After dry-docking in Southampton, Consul returned to Weymouth on 14th May 1964 to start her new season of sailings with a completely new colour scheme from the rather eccentric shades of 1963. Gone was the primrose paint on the funnel, replaced by bright yellow with a black top and white band. Gone was the bottle green hull which reverted to black. Gone was the pale green inside the bulwarks much favoured by her 1963 master Capt Harry Defrates, who thought it more restful on the eye looking down from the bridge. This was replaced by more traditional white.
In her first season in private ownership in 1963 Consul had been subject to a brutal survey regime from the Board of Trade, costing more money than her owners had to hand and leading to delays setting back the start of her season until well past the middle of July. For 1964 the BOT had fewer additional requirements but the survey still came with a sting in the tail. Consul’s Passenger Certificate limits were curtailed restricting her basically to Weymouth Bay and her passenger capacity was slashed from over 400 to just 230.
Consul’s first sailing was on Whit Saturday 16th May leaving Weymouth at 2.15pm for a forty five minute trip round Portland Harbour followed by a one and a half hour cruise round the Bay and into Portland Harbour. Capt Cyril Holleyoak was in command, Arthur Drage was mate with Mr Julien Chief Engineer, bringing together the same team of key crew members who had been on Consul for Cosens at Weymouth in 1961.
My thirteen year old self was also aboard for that second cruise and my journal of the time records that we left Weymouth on time at 3.15pm with a return at 4.45pm. It was a lovely sunny afternoon and I clearly recall my pleasure at being aboard Consul once again in steam and the prospect of a summer season with two paddle steamers based at my home port.

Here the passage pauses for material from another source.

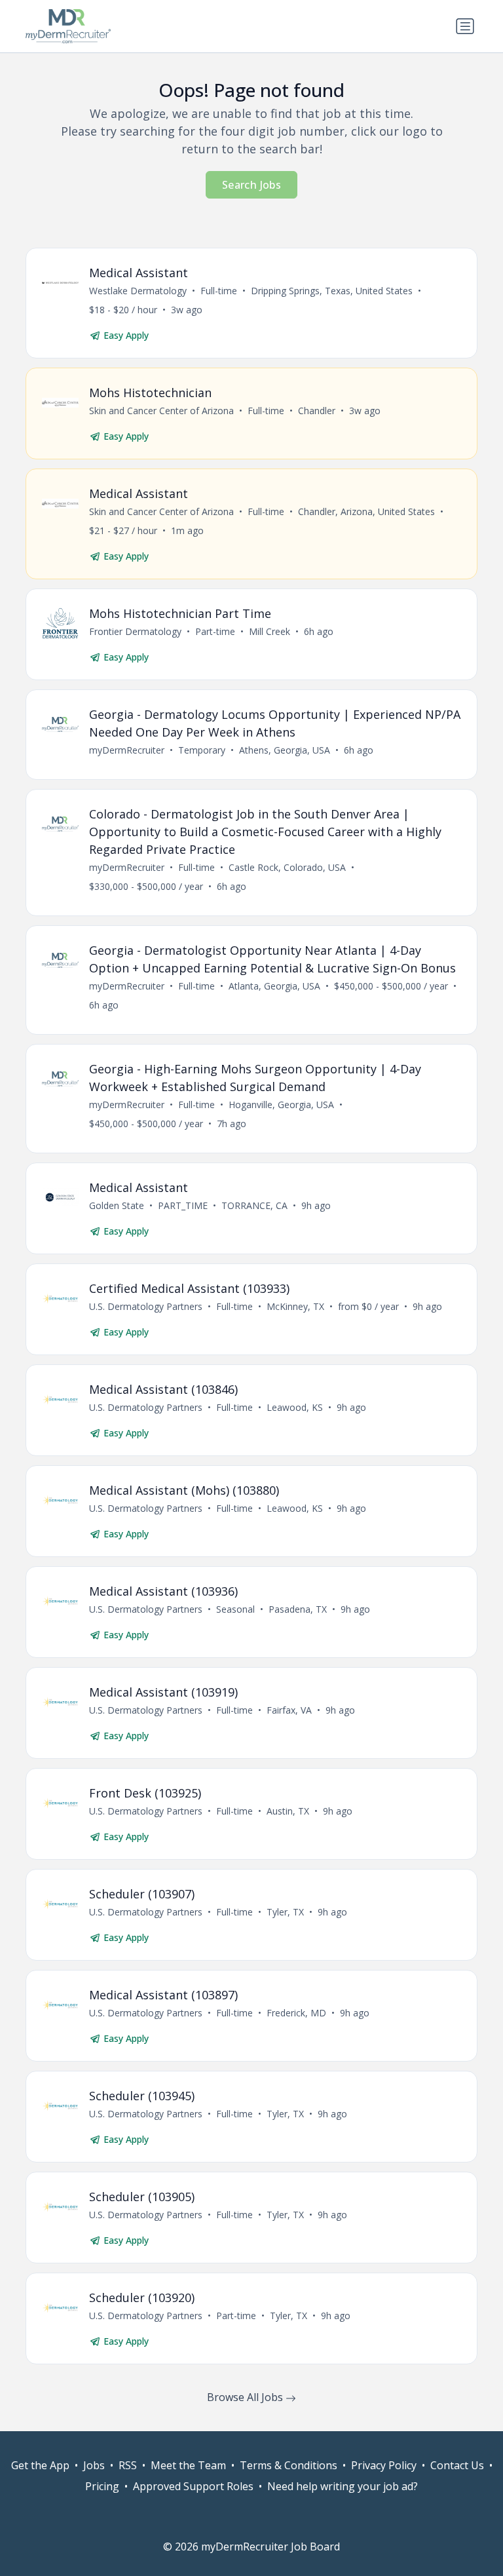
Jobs (94, 2465)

Consul had been withdrawn from Weymouth after the 1962 season with the gap filled in 1963 by the Princess Elizabeth under the management of Cdr Edmund Rhodes. As you may imagine he was not best pleased to see Consul return to take him on in competition for 1964.
Mr McGinnity thought that he had an advantage in that Consul could go into Luworth Cove and land her passengers onto the beach over her bow which Princess Elizabeth could not do. But he didn’t have a booking office at the shore end of the pier which the Lizzie did which meant that Cdr Rhodes could pick off passengers and get tickets into their hands before they ever saw Consul. Those who did make their way down the pier without tickets then had to run the gauntlet of the super magnetic charms of Bob Wills, who operated the 50 seater launch Topaz from a pitch near the end of the pier, and who was ever eager to fill his own boat up first. It was a crazy situation with two paddle steamer operators plus Bob splitting what was in any case a diminished market. Tempers were quick to flare on both sides. Accusations were flung about willy-nilly. And all vestiges of goodwill were noticeable by their complete absence.
The two ships struggled on throughout the summer with Consul first to be withdrawn before the end of August. This was her last season carrying passengers. Princess Elizabeth carried on into September and managed just one more season at Weymouth in 1965 before being withdrawn herself. By then cash flow was really tight. So tight that during her 1965 refit Cdr Rhodes could only afford to paint one side of the ship. So for 1965 the starboard side, which habitually berthed alongside the Weymouth Pleasure Pier, looked great whilst the port side didn’t.
As it happened 1964 was also the last season that both Capt Holleyoak and Capt Defrates sailed as paddle steamer masters. Capt Holleyoak left Consul in August after a BOT surveyor counted 246 passengers going ashore at Weymouth where Consul’s newly restricted PC permitted only 230. That year Capt Defrates turned 70 and he found that at that age Trinity House revoked his all pilotage certificates. Instead of standing on a paddle steamer bridge, he therefore spent the summer of 1965 in Beirut with his son, who was based there for his work as High Commissioner for Refugees for the United Nations and his son’s wife, Mohana Cabral, who was an Indian film star. There never seemed to be any shortage of money with the son whereas Capt Defrates and his wife Ethel lived modestly in a rented flat over the RAF Association in Weymouth’s Bond Street not far from the harbour.